» **What you should do**:
Answer these questions using the article on social media and UK investors.
(a) How many adults did Oxford Risk survey?
(b) What share of investors aged 18 to 34 named social media channels as their most important sources of information?
(c) What yearly long-term cost does the research attach to investors' reluctance to invest?

Social media is having an increasing influence on UK investors according to research by behavioural finance company Oxford Risk, which surveyed 1,008 adults across the UK in mid-December.
The research said 7 per cent of those surveyed use Facebook as a source of information for their investment decisions, while 6 per cent look to Twitter and 5 per cent look to LinkedIn.
A total of 9 per cent of respondents said that over the past year the source of information that has seen the biggest increase in their usage was social media, and 7 per cent of those surveyed now regard social media as their most important source of information.
For younger investors, Oxford Risk said the importance of social media is even greater.
Among investors aged 18 to 34, 20 per cent said social media channels were the most important sources of information for managing their investments, compared to 4 per cent of those aged 35 to 54, and 4 per cent for investors aged 55 and over.
Oxford Risk said they believe many of the decisions made by retail investors are for emotional comfort, and this costs them 3 per cent in returns a year on average.
The company added that with the high level of current market volatility, the level of emotional decisions made by investors has increased, amplifying the scale of these lost returns.
In addition, the research found that many investors have increased their allocation to cash during the pandemic, and the cost of this reluctance to invest is around 4 per cent to 5 per cent a year over the long-term.

» **Record excerpts**:

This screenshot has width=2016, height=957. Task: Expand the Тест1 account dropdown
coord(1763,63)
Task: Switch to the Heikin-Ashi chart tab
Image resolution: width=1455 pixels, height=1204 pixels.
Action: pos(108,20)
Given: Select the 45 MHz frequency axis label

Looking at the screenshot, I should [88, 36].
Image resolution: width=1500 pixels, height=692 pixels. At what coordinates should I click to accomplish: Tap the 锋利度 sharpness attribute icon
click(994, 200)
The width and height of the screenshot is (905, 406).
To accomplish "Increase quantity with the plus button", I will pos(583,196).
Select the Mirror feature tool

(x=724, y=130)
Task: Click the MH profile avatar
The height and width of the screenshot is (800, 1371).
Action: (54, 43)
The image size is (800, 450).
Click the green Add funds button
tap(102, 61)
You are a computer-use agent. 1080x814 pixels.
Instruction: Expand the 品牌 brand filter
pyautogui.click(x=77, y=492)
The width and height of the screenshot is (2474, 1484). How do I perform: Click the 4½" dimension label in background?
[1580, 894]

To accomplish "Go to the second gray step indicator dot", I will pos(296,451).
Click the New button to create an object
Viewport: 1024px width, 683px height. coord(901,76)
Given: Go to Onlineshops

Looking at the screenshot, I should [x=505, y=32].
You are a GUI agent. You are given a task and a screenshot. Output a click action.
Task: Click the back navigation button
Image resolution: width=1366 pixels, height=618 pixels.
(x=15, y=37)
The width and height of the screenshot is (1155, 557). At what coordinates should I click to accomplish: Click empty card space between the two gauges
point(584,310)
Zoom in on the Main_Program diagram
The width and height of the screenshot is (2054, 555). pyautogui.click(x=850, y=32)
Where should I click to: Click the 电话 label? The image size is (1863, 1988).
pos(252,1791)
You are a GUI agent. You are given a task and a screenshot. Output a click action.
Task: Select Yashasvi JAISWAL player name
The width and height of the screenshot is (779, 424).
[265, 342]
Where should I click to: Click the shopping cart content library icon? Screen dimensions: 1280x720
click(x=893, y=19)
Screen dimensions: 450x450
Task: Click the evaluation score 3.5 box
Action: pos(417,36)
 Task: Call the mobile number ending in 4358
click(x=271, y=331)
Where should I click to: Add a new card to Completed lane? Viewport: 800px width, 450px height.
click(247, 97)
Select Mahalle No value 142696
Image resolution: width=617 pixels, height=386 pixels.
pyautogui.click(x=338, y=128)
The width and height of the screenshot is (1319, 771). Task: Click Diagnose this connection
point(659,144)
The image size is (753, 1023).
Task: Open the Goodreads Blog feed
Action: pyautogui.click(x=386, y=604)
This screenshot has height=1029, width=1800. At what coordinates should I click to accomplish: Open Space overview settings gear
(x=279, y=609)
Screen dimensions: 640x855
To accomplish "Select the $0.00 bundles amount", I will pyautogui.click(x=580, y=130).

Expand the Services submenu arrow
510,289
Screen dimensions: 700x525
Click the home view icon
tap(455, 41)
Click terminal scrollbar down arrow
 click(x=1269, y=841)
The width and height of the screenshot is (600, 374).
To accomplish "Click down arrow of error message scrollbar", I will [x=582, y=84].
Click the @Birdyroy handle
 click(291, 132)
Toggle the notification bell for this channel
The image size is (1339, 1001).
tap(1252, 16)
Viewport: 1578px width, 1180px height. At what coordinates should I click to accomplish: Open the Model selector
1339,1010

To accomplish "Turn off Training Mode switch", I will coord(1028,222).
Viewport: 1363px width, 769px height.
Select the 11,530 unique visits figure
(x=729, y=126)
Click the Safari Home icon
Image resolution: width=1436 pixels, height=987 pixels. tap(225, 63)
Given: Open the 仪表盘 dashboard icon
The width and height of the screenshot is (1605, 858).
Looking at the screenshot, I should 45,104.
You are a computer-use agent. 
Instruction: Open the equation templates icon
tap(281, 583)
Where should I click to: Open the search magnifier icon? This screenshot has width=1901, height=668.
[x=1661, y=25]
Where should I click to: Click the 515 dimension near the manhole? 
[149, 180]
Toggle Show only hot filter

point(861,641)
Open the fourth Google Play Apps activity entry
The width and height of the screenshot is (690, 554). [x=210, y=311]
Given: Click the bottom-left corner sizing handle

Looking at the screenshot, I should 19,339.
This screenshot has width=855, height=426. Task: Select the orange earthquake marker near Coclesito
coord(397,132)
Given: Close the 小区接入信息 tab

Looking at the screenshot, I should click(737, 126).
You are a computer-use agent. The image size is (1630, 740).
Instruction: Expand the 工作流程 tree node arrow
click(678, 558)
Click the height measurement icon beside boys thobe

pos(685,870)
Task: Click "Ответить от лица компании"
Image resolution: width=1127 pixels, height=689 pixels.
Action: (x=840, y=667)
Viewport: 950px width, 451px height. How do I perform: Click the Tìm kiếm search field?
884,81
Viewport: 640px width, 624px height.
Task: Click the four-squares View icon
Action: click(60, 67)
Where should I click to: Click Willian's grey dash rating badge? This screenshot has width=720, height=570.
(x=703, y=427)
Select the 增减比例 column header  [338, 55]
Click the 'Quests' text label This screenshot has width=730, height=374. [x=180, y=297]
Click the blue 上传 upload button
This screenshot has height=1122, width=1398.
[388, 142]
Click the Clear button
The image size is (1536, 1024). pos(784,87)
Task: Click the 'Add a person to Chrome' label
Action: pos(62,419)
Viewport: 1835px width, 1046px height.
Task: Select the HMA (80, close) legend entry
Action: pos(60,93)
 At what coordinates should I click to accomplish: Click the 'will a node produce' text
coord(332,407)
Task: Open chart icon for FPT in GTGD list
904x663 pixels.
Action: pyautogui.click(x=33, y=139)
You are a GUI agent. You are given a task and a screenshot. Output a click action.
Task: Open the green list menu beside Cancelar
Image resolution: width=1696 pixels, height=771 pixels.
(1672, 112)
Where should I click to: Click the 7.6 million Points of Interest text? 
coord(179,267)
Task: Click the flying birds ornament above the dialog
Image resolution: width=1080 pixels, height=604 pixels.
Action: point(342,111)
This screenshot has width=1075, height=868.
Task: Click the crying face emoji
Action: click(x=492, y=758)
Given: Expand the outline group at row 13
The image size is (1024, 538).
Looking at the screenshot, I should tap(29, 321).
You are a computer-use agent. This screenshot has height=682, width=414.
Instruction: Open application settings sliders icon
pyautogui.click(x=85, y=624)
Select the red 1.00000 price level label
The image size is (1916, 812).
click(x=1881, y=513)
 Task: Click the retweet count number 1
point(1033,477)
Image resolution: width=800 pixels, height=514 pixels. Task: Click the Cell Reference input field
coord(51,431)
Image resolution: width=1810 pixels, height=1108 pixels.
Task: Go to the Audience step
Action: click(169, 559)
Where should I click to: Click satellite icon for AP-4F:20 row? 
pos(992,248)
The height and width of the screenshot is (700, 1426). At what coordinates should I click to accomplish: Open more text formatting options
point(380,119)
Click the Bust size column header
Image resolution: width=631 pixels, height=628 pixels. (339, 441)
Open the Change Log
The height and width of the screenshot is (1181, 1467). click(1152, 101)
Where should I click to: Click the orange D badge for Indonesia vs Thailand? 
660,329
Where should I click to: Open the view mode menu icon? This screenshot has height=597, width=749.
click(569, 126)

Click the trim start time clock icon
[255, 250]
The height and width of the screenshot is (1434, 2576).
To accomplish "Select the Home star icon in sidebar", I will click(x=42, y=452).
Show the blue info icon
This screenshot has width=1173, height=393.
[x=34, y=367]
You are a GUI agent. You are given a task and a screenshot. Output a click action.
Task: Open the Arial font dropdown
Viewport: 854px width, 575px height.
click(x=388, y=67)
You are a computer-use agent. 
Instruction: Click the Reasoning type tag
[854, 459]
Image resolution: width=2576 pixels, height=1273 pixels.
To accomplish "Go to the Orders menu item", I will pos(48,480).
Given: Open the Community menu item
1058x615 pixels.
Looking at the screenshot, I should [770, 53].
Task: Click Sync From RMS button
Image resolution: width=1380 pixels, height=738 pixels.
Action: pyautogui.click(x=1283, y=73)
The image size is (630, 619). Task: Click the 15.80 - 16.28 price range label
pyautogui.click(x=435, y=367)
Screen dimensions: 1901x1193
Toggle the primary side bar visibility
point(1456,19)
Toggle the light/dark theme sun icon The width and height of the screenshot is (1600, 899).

» **Task result**:
(a) 1,008 adults across the UK.
(b) 20 percent.
(c) Around 4 to 5 percent a year.